Posted by July 22, 2015

Ministers working towards a new U.N. deal to tackle climate change, due in December, need a negotiating text that is shorter and more manageable than the current draft, the Marshall Islands' foreign minister said after informal talks in Paris.

"It should be something that people can understand, be able to work with and negotiate from," chief diplomat Tony de Brum told the Thomson Reuters Foundation by phone from France.

The current version of the draft text is a bewildering 85-page list of options, incorporating the demands of the nearly 200 nations participating in the process.

At the last round of formal U.N. talks in June, negotiators slimmed the document down by only a few pages and tasked the co-chairs with preparing a new version, to be published on Friday.

This unofficial document is expected to streamline the text, and may provide more structure aimed at sorting the elements of the draft into a potential core legal agreement and an accompanying set of decisions.

The message from this week's two-day gathering in Paris of around 40 countries' delegations, including 26 with ministers, and an earlier meeting of the world's major economies was that the negotiating text should be short - around 40 pages - and ambitious, de Brum said.

"The ministers should have something that they feel comfortable moving forward with," he added.

The co-chairs will find it hard to chop the text by half, as they have no mandate to weed out options.

But they can set them out more clearly, said Liz Gallagher, leader of the climate diplomacy programme at London-based consultancy E3G.

"The co-chairs have a very delicate balance to keep - they can't cut large swathes of the text because they don't want to alienate countries, but we do need manageable options for ministers to choose from," she said.

Building Trust
France is undertaking a major diplomatic push to avoid a repeat of the 2009 U.N. climate summit in Copenhagen, where leaders were not ready to seal such a complex deal, and were forced to stitch together a voluntary accord at the last minute.

De Brum said the Paris meeting this week had been useful in helping ministers get to know each other and building trust.

They had discussed substantive issues including a long-term goal to curb climate-changing emissions and how to share the burden of doing that fairly, he added.

He noted growing support for a five-year cycle of assessing and strengthening the national emissions reduction pledges that will be part of the Paris agreement, to ensure they are enough to keep global warming to an internationally agreed limit of 2 degrees Celsius.
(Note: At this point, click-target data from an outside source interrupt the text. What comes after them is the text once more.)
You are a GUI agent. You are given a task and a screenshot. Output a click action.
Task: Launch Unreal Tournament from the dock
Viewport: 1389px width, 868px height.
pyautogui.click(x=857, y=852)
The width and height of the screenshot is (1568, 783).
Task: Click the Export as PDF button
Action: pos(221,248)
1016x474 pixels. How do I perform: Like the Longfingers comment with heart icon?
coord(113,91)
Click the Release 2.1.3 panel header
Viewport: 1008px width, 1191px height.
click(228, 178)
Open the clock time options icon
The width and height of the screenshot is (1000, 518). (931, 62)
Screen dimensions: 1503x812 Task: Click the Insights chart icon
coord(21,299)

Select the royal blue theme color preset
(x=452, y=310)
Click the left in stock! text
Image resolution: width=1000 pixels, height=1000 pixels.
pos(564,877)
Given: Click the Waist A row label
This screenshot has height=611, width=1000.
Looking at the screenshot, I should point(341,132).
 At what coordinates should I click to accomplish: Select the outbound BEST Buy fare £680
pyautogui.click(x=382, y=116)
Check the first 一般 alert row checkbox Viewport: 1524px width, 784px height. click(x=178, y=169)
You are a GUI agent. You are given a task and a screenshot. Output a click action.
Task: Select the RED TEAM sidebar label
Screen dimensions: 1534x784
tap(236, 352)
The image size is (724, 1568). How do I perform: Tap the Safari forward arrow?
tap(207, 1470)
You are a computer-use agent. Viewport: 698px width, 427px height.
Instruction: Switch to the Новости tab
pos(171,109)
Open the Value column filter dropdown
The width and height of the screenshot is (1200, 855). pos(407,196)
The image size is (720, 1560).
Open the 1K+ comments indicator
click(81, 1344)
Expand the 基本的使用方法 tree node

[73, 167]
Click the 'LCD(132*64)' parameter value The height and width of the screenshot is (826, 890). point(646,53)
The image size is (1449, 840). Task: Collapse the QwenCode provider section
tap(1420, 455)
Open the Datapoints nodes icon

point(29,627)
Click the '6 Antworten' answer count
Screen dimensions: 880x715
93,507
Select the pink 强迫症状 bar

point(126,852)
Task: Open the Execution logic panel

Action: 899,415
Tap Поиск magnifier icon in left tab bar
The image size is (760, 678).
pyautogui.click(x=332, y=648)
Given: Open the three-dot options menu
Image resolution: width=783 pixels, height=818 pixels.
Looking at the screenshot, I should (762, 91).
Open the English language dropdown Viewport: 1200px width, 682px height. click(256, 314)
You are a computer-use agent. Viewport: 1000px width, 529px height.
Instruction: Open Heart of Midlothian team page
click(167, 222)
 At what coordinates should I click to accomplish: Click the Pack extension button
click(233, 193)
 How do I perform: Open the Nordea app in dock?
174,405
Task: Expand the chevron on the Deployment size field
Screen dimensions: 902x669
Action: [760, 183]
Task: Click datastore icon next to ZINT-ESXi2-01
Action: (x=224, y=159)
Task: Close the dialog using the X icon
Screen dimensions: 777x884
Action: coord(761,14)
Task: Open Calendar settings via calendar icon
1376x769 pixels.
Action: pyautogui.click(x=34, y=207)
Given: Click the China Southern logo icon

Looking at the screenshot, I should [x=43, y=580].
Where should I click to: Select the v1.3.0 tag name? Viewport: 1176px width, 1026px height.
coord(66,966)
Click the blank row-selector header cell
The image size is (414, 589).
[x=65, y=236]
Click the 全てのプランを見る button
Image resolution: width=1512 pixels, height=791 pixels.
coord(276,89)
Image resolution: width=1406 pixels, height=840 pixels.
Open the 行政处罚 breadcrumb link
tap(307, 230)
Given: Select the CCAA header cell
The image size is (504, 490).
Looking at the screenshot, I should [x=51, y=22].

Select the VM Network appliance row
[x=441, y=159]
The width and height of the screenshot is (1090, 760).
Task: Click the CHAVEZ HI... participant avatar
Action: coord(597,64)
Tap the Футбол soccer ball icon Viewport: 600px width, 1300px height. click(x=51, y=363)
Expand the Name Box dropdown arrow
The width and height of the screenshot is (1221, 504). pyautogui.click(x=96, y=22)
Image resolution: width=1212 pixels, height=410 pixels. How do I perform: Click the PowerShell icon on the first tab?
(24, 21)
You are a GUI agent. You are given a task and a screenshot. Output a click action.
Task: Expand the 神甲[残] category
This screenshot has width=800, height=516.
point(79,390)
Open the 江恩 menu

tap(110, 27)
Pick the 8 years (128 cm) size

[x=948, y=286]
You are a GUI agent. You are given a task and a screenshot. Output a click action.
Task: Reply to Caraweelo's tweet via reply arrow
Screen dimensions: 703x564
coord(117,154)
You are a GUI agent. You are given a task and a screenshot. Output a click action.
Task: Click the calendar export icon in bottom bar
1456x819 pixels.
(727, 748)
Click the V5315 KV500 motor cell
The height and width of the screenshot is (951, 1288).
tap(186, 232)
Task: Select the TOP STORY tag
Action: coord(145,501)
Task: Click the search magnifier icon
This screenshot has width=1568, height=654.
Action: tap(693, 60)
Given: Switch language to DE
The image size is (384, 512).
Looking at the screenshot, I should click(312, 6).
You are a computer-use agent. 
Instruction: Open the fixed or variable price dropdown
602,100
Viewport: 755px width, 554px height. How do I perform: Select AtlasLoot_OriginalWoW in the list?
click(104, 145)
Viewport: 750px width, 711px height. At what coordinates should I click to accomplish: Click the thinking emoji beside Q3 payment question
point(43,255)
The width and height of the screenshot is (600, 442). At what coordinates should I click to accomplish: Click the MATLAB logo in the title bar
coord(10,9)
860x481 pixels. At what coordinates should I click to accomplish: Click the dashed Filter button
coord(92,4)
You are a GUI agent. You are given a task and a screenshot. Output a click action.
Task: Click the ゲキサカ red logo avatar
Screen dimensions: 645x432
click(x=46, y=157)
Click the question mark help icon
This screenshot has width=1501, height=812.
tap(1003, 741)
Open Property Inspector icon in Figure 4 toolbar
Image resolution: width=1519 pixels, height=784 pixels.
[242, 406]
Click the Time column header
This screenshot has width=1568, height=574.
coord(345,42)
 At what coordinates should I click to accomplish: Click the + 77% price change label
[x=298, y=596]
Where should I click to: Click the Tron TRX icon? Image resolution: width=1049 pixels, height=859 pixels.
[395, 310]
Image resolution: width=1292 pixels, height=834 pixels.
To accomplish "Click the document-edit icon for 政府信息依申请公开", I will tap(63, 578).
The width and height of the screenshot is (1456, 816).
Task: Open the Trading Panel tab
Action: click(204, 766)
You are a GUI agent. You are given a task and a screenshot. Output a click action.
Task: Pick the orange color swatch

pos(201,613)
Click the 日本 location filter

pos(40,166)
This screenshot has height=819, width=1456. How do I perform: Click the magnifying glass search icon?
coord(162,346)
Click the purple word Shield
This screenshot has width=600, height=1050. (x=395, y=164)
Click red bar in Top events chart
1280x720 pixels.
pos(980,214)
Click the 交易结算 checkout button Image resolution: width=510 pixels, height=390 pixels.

This week, the Marshall Islands became the first small island developing nation to submit a contribution to the new global climate change agreement, committing to cut economy-wide emissions of greenhouse gases by 32 percent below 2010 levels by 2025.

It also included an indicative target to further reduce emissions to 45 percent below 2010 levels by 2030, in line with a longer-term vision of net zero emissions by 2050.

De Brum said it was key that the Paris deal - slated to take effect from 2020 - should include a pathway for countries to ratchet up their emissions-cutting ambition "in short spurts" of five years.

"Small island countries need that confidence ... to accept a treaty that does not have 2 degrees guaranteed anywhere," he said. "It has to be flexible enough to allow for greater ambition, that's what all the component parts must add up to."

E3G's Gallagher said that while general consensus was building on a five-year cycle, there was a lack of agreement over what it should aim to achieve.

Some countries with a 2025 emissions reduction target, including the United States, wanted it to serve as an opportunity to decide fresh goals for the coming five years, while others with 2030 targets such as the European Union would prefer it to be a review, she said.

French President Francois Hollande made it clear this week that offers of emissions cuts so far would not be sufficient.

"With the accord that we could have based on the current state of negotiations and the contributions submitted by governments, we are still above 2 degrees, probably 3 degrees," he told another conference in Paris.

French Foreign Minister Laurent Fabius said in a statement after the informal ministerial meeting that participants "are committed to finding compromises on the major political issues".

Those include fresh funding to help developing nations adapt to climate change impacts and green their economies, which was not discussed this week in Paris.

"We're all conscious of what is at stake and resolutely geared towards searching for the essential solutions," Fabius added.